Work instruction: Your answer should be one number: how many lines of the data include the string "volume"?

Stored data entries:
[Start of Attachment]

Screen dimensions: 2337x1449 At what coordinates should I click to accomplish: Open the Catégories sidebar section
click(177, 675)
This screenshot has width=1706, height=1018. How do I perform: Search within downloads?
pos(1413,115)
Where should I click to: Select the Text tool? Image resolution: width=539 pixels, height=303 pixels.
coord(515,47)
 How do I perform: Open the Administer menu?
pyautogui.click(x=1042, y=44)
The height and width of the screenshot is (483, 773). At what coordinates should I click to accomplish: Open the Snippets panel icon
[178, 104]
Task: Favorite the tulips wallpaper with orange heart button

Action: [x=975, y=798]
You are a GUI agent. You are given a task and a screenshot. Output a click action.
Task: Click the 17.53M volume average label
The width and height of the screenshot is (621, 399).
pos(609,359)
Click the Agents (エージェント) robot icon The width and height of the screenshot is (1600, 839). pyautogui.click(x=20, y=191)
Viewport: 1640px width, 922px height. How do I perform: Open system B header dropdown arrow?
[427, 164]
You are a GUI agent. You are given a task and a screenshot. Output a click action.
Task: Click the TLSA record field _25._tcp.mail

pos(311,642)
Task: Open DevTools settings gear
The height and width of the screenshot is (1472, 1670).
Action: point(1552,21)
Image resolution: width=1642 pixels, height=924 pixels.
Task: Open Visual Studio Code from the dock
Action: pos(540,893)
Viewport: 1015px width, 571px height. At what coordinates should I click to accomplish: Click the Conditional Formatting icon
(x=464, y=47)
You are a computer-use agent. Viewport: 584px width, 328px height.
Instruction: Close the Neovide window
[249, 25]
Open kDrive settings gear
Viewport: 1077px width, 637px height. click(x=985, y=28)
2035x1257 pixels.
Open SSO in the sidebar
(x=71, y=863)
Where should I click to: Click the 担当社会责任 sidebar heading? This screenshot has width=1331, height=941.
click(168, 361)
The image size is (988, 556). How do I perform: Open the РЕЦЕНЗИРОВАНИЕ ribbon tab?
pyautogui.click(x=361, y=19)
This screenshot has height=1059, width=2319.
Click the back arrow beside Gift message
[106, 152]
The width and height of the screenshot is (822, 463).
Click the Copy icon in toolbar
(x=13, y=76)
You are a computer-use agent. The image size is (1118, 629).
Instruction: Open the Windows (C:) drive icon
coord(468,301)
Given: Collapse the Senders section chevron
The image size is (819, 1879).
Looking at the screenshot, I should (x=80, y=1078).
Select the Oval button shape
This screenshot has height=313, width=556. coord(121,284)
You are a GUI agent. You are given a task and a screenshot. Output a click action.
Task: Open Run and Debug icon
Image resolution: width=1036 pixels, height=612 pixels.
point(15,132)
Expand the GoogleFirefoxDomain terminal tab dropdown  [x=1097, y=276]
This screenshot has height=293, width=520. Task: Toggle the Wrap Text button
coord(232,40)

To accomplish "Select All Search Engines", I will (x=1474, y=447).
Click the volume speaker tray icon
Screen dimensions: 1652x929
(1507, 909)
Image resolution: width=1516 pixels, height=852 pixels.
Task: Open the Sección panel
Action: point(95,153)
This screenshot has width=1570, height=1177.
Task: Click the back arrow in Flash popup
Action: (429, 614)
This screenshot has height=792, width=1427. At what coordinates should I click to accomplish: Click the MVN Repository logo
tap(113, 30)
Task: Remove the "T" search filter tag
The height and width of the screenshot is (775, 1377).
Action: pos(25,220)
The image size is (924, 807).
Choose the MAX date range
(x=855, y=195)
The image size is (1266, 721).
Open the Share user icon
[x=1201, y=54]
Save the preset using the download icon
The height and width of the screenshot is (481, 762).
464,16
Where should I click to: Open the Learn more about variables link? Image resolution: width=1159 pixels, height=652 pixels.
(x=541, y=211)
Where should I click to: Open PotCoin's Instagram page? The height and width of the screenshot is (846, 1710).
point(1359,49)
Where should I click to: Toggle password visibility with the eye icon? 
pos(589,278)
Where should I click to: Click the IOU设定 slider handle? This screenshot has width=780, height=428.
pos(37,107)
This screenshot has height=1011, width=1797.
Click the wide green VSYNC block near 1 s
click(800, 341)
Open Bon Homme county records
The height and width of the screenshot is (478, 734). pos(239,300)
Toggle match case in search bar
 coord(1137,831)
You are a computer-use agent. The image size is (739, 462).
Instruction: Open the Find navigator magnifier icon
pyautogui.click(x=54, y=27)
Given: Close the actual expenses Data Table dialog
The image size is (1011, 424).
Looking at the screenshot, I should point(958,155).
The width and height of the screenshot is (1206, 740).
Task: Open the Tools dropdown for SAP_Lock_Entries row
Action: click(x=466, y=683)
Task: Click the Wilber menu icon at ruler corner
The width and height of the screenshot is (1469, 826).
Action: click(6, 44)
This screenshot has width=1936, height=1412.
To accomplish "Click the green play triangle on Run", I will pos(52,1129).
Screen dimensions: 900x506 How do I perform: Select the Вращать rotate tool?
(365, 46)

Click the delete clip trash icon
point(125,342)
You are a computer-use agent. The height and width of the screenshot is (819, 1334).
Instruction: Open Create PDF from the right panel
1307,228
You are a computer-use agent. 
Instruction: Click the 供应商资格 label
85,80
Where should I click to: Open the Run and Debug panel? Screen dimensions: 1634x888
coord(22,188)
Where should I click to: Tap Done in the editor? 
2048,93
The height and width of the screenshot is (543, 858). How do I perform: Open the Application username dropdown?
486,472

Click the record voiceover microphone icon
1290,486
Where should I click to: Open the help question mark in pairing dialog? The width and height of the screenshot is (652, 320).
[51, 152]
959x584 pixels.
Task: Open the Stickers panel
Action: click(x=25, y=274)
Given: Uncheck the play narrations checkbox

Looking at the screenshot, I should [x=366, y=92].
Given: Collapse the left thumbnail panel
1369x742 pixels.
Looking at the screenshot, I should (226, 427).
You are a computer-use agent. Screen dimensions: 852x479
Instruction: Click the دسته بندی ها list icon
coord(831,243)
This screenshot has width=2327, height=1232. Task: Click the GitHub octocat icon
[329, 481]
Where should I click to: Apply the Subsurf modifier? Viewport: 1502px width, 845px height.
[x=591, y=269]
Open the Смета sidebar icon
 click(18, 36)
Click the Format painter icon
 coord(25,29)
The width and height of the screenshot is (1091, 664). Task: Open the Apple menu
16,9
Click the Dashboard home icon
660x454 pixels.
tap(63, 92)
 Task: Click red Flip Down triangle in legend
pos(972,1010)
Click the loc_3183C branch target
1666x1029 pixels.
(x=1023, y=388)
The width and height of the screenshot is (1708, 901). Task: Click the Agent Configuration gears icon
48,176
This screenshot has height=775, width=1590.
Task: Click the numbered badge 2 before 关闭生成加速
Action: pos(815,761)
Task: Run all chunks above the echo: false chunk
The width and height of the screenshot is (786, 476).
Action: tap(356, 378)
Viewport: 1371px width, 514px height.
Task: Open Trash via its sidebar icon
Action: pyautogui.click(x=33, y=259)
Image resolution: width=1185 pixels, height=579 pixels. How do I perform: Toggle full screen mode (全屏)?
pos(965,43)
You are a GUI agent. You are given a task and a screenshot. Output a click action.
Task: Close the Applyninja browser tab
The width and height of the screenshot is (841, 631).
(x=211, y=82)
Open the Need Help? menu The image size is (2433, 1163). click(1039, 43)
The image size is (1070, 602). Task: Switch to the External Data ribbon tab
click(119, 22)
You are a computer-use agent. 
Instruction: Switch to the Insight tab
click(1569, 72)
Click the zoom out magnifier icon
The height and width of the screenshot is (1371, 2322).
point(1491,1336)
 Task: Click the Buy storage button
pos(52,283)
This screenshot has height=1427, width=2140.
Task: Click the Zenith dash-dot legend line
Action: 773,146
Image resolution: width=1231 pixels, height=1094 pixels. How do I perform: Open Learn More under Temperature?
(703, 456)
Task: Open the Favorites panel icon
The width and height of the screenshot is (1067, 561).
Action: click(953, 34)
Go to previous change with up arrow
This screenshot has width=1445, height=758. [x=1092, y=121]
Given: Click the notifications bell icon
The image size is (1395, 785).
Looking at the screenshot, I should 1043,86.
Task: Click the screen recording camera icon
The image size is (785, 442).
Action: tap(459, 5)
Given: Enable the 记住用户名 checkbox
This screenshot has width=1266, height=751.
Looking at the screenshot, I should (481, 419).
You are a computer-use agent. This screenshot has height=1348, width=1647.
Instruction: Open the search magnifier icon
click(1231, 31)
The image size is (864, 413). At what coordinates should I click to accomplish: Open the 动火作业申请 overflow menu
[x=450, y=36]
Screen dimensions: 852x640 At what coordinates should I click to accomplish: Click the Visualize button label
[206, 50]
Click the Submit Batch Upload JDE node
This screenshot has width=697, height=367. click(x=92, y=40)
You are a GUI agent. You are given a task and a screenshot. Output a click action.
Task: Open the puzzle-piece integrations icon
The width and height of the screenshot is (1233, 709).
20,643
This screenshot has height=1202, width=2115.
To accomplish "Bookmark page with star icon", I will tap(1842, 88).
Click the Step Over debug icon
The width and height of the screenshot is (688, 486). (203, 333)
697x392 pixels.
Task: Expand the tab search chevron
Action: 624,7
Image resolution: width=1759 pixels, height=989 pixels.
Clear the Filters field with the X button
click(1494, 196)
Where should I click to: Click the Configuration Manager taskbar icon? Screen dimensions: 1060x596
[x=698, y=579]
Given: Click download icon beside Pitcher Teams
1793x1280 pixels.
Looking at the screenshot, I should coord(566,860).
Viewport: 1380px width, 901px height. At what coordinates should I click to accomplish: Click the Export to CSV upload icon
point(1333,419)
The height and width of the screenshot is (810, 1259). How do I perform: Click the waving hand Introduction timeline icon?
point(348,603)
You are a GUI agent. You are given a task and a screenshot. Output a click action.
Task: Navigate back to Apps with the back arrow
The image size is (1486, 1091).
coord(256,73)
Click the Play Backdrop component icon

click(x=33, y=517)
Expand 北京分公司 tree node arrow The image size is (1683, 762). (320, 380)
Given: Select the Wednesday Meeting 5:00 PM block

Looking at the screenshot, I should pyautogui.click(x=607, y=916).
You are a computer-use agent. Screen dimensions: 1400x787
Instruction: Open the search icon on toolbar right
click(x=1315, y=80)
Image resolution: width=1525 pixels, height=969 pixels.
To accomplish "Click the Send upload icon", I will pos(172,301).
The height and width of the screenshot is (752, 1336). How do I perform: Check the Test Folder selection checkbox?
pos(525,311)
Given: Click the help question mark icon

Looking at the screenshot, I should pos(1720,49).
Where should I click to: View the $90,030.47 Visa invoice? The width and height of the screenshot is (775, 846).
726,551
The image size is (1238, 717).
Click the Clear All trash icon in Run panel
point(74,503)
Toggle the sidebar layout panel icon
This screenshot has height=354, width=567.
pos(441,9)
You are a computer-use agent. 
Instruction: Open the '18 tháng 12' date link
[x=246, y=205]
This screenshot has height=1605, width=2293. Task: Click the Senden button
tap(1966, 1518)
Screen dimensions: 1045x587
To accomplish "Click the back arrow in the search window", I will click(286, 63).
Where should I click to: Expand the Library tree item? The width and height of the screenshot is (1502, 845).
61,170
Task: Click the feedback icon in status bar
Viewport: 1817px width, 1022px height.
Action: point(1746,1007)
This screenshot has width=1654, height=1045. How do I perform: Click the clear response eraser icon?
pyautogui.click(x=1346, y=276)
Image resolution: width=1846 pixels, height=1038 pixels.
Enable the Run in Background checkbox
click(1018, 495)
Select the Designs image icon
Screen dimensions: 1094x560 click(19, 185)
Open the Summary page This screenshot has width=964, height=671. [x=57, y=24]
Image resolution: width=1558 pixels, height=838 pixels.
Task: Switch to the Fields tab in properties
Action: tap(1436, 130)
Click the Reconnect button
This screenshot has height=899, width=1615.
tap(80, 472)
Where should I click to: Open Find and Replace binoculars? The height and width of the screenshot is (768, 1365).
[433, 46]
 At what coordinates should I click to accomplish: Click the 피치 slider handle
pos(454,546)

[End of Attachment]

Final answer: 2